* _Task directions_:
Write the next part of the forum thread about a Python script using too much memory on a large XML file, starting right after its last line.

*** Text segment Section Begins ***

Reputation: 13441
I have a XML file, which is about 30MB, there are about 300000 element in it.
I use the following code to process this file.
xmldoc=xml.dom.minidom.parse("badges.xml")
csv_out=open("badge.csv","w")
for badge in xmldoc.getElementsByTagName("row"):
some processing here
csv_out.write(line)
The file is only 30MB, but when I run this script on my MBP (10.7, 8G RAM), it uses nearly 3GB memory. Why such simple script and such small file use so much memory?
Best Regards,
Upvotes: 2
Views: 2505
Reputation: 283
I use lxml on very large xml files and never have any problems.
See this stackoverflow article for help installing, as I had to do this on my ubuntu system:
Upvotes: 0
Reputation: 1121834
You'll need to switch to an iterative parser, which processes XML statements in chunks, allowing you to clear up memory in between. The DOM parser loads the whole document into memory in one go.
The standard library has both a SAX parser and ElementTree.iterparse options available for you.
Quick iterparse example:
from xml.etree.ElementTree import iterparse
with open("badge.csv","w") as csvout:
for event, elem in iterparse("badges.xml"):
if event == 'end' and elem.tag == 'row': # Complete row tag
# some processing here
csv_out.write(line)

*** Text segment Section Ends ***
*** Dataset excerpts Section Begins ***

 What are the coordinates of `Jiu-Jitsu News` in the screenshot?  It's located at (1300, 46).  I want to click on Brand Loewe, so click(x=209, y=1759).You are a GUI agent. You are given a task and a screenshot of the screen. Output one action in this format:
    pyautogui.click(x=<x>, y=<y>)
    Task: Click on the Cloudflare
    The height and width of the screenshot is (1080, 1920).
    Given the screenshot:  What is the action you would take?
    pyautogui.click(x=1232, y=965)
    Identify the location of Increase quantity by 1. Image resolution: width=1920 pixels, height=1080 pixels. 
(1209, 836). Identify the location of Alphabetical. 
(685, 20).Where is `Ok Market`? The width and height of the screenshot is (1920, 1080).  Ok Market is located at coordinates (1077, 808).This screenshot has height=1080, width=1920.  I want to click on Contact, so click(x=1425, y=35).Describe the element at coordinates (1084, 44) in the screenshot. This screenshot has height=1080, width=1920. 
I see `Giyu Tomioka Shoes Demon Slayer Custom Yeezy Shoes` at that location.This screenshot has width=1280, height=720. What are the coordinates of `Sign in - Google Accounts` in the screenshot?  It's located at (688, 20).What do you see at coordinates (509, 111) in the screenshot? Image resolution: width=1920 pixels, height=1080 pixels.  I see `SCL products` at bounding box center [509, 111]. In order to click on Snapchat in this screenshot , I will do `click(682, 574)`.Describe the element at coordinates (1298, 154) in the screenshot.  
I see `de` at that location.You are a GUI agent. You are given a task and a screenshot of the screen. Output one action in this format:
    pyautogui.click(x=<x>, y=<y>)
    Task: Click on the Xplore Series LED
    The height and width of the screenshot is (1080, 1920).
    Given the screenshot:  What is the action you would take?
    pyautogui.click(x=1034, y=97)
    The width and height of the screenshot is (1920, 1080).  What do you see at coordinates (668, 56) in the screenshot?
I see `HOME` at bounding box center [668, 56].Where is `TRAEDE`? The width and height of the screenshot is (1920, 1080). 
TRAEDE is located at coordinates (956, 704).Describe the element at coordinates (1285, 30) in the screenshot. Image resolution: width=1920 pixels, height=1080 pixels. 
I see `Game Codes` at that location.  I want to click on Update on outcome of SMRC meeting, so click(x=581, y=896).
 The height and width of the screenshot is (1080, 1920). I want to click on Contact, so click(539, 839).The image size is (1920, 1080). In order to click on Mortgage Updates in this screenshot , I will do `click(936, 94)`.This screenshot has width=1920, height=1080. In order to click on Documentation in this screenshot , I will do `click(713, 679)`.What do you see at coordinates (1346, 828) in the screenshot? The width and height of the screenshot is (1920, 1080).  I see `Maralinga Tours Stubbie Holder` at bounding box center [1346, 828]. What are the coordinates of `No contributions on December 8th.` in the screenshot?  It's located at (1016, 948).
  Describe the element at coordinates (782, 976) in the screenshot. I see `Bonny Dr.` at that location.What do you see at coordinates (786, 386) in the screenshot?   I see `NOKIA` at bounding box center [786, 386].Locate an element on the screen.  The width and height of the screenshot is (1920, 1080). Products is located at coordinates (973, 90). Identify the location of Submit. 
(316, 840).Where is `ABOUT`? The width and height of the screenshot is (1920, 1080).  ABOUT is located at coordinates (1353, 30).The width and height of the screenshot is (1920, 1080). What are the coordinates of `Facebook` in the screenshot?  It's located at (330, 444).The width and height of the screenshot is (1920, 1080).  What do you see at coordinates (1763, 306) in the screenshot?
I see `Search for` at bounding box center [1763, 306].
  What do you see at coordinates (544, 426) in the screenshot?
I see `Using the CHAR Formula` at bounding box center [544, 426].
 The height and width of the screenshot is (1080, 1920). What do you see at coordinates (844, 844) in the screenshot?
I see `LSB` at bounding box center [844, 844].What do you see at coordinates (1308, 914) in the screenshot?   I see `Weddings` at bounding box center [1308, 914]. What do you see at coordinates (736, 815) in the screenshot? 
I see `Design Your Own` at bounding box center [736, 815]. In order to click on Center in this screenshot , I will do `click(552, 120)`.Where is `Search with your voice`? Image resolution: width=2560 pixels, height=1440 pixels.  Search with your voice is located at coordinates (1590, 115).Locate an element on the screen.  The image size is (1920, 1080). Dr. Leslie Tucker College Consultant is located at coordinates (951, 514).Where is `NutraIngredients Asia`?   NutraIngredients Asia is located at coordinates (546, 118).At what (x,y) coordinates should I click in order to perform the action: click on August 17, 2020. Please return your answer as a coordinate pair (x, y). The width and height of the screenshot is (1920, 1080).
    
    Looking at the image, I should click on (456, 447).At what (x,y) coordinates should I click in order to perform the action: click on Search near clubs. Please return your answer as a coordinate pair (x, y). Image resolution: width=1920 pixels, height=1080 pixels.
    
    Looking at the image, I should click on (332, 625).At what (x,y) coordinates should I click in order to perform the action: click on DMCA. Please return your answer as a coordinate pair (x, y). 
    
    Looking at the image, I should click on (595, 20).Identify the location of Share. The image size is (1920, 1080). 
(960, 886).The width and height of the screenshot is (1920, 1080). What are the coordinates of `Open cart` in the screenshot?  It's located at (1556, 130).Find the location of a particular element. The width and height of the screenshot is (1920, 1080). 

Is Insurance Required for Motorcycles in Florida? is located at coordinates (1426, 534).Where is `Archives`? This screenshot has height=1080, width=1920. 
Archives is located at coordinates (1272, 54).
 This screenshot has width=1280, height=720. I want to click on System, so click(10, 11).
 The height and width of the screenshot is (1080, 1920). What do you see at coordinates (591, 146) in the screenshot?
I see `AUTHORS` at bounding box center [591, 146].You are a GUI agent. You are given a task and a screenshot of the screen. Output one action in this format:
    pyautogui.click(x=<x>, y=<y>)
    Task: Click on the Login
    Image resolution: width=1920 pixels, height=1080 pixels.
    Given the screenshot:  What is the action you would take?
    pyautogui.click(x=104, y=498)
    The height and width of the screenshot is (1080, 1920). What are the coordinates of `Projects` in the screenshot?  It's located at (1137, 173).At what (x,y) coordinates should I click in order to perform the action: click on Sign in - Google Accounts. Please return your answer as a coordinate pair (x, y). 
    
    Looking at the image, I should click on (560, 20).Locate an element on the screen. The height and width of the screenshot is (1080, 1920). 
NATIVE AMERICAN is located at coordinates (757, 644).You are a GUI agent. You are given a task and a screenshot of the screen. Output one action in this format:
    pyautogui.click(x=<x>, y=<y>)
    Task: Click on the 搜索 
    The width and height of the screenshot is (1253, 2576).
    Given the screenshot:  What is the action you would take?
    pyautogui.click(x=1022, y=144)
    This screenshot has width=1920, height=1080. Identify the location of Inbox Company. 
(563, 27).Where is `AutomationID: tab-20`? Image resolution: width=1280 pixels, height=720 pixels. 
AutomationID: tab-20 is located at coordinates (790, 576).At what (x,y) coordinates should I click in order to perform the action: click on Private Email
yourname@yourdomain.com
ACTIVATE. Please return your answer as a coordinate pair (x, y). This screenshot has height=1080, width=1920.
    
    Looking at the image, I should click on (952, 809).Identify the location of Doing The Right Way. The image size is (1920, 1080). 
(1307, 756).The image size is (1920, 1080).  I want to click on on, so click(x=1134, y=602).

*** Dataset excerpts Section Ends ***

* _Written response_:
elem.clear()
Note the .clear()
call; that frees up the element and removes it from memory.
Upvotes: 5
Reputation: 184171
DOM-type XML parsers can use a lot of memory since they load the whole document. 3GB seems a more than a little excessive for a 30MB file, so there is likely something else going on.
However, you might want to consider a SAX-style XML parser (xml.sax in Python). In this type of parser, your code sees each element (tag, text, etc.) via a callback as the parser processes it. A SAX-style parser retains no document structure; indeed, nothing but a single XML element is ever considered. For this reason it's fast and memory-efficient. It can be a pain to work with if your parsing needs are complex, but it seems like yours are pretty straightforward.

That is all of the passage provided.